I’m quitting smoking. I did that once before but you started happily supplying me with cigarettes 9 months later. Seems pretty dark with everything I know now.
She said she’d help me like she offered months ago. I’m glad, I gave the opportunity I had to you then. To try anything to help your pain.
Filling in the form brought it all back. How do I write, under reasons I want to quit, every smoke reminds me of your betrayal. How do I write under what holds you back from quitting? That I want to suffer the way you did, self flagellation for missing the signs, for allowing you to get into that state, for allowing you to die.

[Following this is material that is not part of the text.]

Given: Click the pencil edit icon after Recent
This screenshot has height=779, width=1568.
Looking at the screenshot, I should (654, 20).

The hardest question was though, what is your happy place? I remember when she asked you that one you described the beach in the Dominican Republic, lying in the warm shade, with the sea breeze, drinking cocktails with me. I told you that was mine too. It’s not happy now though, just wrought with pain that it could have gone so wrong, that it wasn’t what I thought it was anyway. I guess I can hold onto that you didn’t seem to log on once while we were on that holiday.

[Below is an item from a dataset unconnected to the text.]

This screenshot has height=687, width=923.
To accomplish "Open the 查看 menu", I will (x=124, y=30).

I don’t have a happy place now, all the wonderful things were you. I’m sure they would have been good without you but not great. That realisation floored me.

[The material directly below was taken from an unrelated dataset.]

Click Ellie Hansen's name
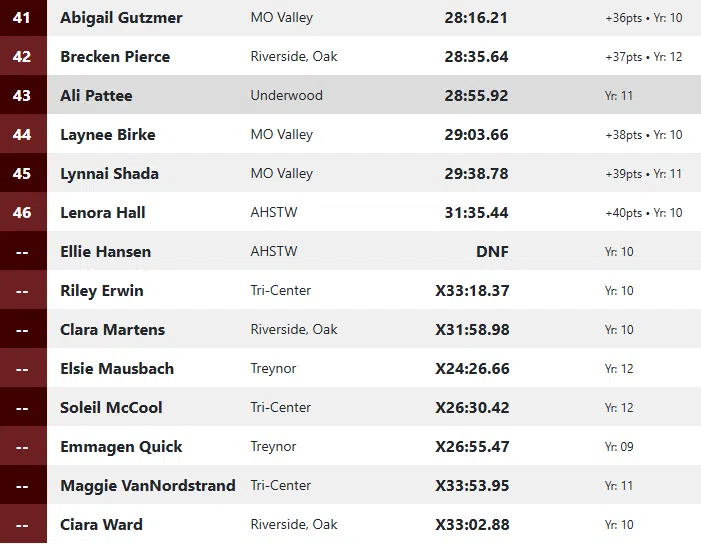The height and width of the screenshot is (544, 701). tap(105, 252)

I know the hypnotherapy didn’t work for you but I’m desperate for it to work for me. It worked for him, not a single smoke since his session, no relapses. It would be great to call myself a non-smoker. To be free of just one affliction.
Tomorrow is my last counselling session for now. I’m to take in something to share with her. I’ve been thinking about that cream jumper of yours for weeks. How it felt to be held by you when you wore it, how it felt to steal it and wear it myself when you weren’t looking. I think I’ll dig it out.
I’m not sure if I hate or love you this week but I definitely miss the you I knew more than you could imagine. I just want to call you, I try sometimes but your phone has been cut off. It just beeps when I dial now. An abrupt and final answer.